Correlation model¶

The collector's job is to turn three independent streams into one curated row per interaction. This page documents exactly how that join works, because the join's confidence is itself a data-quality signal you review.

The authoritative implementation is build_curated() in FDA_Collector.py; a KQL-native equivalent (BuildFdaInteractionsKql) exists for spot-checks and validation.

Step 1 — pair prompts to responses (source A)¶

Graph rows arrive as individual messages (InteractionType = userPrompt or aiResponse). Within each ConversationId, sorted by time, every aiResponse is paired with the most recent preceding userPrompt:

for each conversation:
    sort messages by CreatedDateTime
    for each aiResponse R:
        P = last userPrompt with PromptTime <= R.time
        emit interaction(Question=P.body, Answer=R.body, Timestamp=R.time, PromptTime=P.time, User, ThreadId)

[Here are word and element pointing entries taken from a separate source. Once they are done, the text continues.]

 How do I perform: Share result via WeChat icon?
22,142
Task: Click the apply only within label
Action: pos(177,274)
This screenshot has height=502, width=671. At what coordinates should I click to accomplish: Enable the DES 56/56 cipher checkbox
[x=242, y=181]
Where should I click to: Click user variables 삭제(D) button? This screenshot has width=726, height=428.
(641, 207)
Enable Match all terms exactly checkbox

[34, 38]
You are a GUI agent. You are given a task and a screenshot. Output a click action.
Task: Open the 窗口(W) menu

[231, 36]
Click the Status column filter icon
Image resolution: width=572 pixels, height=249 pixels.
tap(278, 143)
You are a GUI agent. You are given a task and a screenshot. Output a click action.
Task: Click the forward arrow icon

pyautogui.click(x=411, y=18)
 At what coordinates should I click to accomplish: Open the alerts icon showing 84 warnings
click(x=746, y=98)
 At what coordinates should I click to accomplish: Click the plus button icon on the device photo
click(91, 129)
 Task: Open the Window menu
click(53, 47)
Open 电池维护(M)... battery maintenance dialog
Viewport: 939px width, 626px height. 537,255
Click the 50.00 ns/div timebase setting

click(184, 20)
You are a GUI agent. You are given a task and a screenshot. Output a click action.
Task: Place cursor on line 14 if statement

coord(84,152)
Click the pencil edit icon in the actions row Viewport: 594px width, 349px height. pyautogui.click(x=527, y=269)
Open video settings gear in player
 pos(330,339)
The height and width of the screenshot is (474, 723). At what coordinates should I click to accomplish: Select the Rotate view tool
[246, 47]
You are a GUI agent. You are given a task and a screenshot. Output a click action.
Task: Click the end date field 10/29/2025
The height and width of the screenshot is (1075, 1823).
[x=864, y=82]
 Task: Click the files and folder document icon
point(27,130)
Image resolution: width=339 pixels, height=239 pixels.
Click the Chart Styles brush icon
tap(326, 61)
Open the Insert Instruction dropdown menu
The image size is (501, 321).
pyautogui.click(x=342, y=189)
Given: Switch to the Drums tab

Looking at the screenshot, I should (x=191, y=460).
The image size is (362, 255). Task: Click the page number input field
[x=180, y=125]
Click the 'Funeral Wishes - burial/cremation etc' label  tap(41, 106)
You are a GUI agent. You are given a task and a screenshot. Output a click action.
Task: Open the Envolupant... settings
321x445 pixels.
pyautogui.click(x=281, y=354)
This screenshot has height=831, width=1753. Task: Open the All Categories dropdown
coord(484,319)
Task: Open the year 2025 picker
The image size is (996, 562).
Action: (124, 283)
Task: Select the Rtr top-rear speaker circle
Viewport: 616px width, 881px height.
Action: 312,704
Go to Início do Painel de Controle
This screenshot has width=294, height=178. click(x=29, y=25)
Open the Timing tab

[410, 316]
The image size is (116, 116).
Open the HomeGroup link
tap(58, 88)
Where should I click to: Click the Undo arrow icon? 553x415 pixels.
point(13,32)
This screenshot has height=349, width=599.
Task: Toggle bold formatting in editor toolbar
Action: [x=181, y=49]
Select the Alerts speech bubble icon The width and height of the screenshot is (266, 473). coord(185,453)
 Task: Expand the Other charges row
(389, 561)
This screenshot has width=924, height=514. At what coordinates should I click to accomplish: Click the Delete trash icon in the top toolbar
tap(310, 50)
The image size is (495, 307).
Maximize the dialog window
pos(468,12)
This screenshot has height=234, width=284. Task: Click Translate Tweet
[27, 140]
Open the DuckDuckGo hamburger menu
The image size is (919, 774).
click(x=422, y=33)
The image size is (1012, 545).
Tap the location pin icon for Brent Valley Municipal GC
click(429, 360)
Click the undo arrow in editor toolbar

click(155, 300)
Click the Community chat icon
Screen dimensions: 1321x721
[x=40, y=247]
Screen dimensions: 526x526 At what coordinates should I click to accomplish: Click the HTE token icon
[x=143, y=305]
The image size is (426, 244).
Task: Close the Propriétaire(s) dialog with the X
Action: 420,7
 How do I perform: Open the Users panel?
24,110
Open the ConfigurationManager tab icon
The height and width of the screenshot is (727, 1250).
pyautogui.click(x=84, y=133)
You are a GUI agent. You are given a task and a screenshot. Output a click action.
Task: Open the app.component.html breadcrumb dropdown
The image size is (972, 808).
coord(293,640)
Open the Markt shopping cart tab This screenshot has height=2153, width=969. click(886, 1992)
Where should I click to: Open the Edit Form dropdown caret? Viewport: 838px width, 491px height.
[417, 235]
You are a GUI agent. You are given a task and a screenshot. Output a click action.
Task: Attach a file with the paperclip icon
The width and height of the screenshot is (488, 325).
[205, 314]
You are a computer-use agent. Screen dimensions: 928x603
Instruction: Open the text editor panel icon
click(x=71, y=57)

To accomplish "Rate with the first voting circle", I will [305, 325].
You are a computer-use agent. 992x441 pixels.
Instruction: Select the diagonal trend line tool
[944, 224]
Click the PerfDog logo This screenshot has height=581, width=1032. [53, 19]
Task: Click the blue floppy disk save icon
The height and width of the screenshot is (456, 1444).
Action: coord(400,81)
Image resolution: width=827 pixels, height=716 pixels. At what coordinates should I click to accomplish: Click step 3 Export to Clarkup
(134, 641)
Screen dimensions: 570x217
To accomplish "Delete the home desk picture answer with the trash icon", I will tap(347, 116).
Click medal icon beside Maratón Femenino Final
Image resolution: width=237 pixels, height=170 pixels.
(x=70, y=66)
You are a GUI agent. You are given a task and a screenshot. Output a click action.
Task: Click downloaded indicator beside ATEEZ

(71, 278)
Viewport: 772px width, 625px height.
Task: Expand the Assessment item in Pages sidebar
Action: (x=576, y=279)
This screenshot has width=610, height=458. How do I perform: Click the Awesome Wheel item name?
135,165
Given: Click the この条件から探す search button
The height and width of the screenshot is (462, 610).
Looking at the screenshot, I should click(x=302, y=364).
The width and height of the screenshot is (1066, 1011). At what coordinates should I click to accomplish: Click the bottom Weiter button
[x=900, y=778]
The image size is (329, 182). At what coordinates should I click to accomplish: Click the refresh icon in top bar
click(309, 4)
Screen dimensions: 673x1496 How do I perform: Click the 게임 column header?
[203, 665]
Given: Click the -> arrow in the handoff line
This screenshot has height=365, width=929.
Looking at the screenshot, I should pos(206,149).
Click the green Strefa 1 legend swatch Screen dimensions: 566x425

This yields a candidate interaction with question + answer + identity + a time bracket [PromptTime, Timestamp].

Step 2 — attach executed DAX (source C) by user + time window¶

For each paired interaction, candidate DAX executions are those where:

ExecutingUser matches the interaction's User (case-insensitive), and
the DAX timestamp falls inside [PromptTime − window, Timestamp + window].

The window defaults to ±90 seconds (CORR_WINDOW_SEC). All matching executions are kept, sorted by time, and attached as the ordered DaxQueries array — an FDA turn frequently emits several validation/probe queries before the final one. The last execution in the window is treated as the primary ExecutedDax.

flowchart LR
    P[userPrompt<br/>PromptTime] --> R[aiResponse<br/>Timestamp]
    subgraph window["match window  [PromptTime − 90s … Timestamp + 90s]"]
        d1[DAX exec 1] --> d2[DAX exec 2] --> d3[DAX exec 3<br/>= primary ExecutedDax]
    end
    R -.->|same ExecutingUser<br/>same model| window

Step 3 — score match confidence¶

`MatchConfidence`	Meaning
Exact	At least one DAX execution falls strictly inside `[PromptTime, Timestamp]` — the strongest signal that this DAX belongs to this turn.
Windowed	DAX matched only within the ±window padding (before the prompt or after the response). Plausible, but flagged.
Unmatched	No DAX execution matched. The interaction has question/answer text but no recovered DAX.

The review app colour-codes this (Exact green, Windowed amber, Unmatched red) so reviewers see join uncertainty rather than having it hidden.

Step 4 — keep DAX orphans (no interaction matched)¶

Executed-DAX rows that matched no paired interaction are not discarded. Each becomes its own curated row with:

InteractionId = "dax-" + corr_key(...), MatchConfidence = "Unmatched", Sources = ["monitoring"],
empty Question/Answer (no text surface saw it).

This guarantees no executed DAX is lost, even when Graph coverage is incomplete or absent. If Graph returns no rows at all, the curated build is monitoring-only: DAX without question/answer text.

The correlation key¶

corr = sha256( lower(user) + "|" + floor(timestamp → 1-minute) + "|" + semanticModelId )[:24]

CorrelationKey is stored on every curated row. It is a deterministic, content-derived id (user + minute bucket + model) used for de-duplication and as a stable handle for orphan DAX rows.

De-duplication¶

Two layers protect against double-counting when the collector re-scans its trailing LOOKBACK_HOURS window:

Before append, the collector queries FdaInteractions for the InteractionIds it is about to write and drops any that already exist.
Within Raw_* reads, arg_max(IngestedAt, *) keeps the newest copy per natural key (the KQL-native builder and analyst queries use this pattern).

Latency and back-fill¶

Audit/Graph records can lag the live interaction by minutes to ~30 min; workspace monitoring is near-real-time. Because the collector always re-scans a trailing window (LOOKBACK_HOURS, default 48), late-arriving records are picked up on a subsequent run and de-duplicated against what was already curated.

KQL-native validation¶

BuildFdaInteractionsKql(lookback, windowSec) reproduces this join in pure KQL for validation or as a fallback when you want to spot-check the notebook's output without re-running it. The notebook remains authoritative; the function is for cross-checking. See KQL functions.